A team of scientists in Europe studying data collected over two decades has found compelling evidence of ultra-low-energy gravitational waves, the results of a study said Wednesday.
The results, including an analysis by astronomers at the University of Birmingham and Manchester, published in Astronomy and Astrophysics, said that very low gravitational waves carry many of the best-kept secrets of the universe, including the formation of binary systems. of supermassive black holes and events that may have occurred when the universe began, just a few seconds ago.
Scientists from the European Pulsar Timing Array in collaboration with Indo-Japanese astronomers from the Indian Pulsar Timing Array have been searching for these signals using six of the world’s most powerful telescopes. Telescopes monitor radio waves from orbiting neutron stars, called pulsars.
Using the combined energies of 25 of these pulsars, the team has been able to create a galactic-size gravitational-wave detector that measures the exact arrival time of radio waves from pulsars.
As signals travel through space and time, the presence of gravitational waves affects their path, creating errors.

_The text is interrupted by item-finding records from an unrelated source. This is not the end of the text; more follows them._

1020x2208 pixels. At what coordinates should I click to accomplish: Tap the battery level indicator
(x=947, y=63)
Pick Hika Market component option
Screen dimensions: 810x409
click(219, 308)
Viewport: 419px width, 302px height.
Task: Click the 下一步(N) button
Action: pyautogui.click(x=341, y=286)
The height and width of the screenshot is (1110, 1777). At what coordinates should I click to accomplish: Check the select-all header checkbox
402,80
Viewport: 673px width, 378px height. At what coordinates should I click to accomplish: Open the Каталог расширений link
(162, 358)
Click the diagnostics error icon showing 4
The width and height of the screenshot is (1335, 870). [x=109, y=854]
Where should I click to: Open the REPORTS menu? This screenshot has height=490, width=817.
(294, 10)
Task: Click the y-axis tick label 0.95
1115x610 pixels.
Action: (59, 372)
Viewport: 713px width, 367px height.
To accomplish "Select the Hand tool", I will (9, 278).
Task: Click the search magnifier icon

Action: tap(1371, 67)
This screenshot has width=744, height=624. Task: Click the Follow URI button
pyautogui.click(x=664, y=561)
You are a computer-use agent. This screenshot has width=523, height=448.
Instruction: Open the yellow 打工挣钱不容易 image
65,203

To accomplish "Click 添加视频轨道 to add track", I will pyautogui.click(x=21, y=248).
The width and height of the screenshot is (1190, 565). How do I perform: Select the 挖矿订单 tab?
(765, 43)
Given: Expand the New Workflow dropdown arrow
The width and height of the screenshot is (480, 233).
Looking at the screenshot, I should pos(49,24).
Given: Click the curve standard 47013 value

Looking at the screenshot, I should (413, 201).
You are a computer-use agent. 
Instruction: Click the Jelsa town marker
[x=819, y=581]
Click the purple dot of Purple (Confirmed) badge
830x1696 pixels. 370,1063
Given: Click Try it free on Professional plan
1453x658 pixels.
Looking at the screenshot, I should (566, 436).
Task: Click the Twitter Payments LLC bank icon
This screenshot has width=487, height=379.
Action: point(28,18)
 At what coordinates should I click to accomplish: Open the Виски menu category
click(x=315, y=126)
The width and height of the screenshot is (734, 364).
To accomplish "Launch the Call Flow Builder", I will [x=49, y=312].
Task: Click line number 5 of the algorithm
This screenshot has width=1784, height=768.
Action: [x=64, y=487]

An unprecedented analysis of the data has revealed anomalies associated with the pattern of very frequent gravitational waves, waves that travel between one and ten years.
“The results presented today are the beginning of a new journey to the universe to reveal its secrets. Our analysis shows a well-known signal that has been going on for many years to monitor pulsars as if the clocks in space are moving and moving in space,” Professor Alberto Vecchio, University of Birmingham’s Institute for Gravitational Wave Astronomy. , said.
“Although we have not yet been able to confirm the existence of a very low frequency, the presence of a distinct signal in all pulsars in this series is consistent with what astronomers expected.” The European Pulsar Timing Array (EPTA) has compiled observations of 25-millisecond pulsars, based on more than 25 years of data taken by five major radio telescopes in Europe: the Lovell Telescope of the Jodrell Bank Observatory in the United Kingdom, the 100-m Effelsberg Radio in Germany, Nancay Radio Telescope in France, Sardinia Radio Telescope in Italy and Westerbork Radio Synthesis Telescope in the Netherlands.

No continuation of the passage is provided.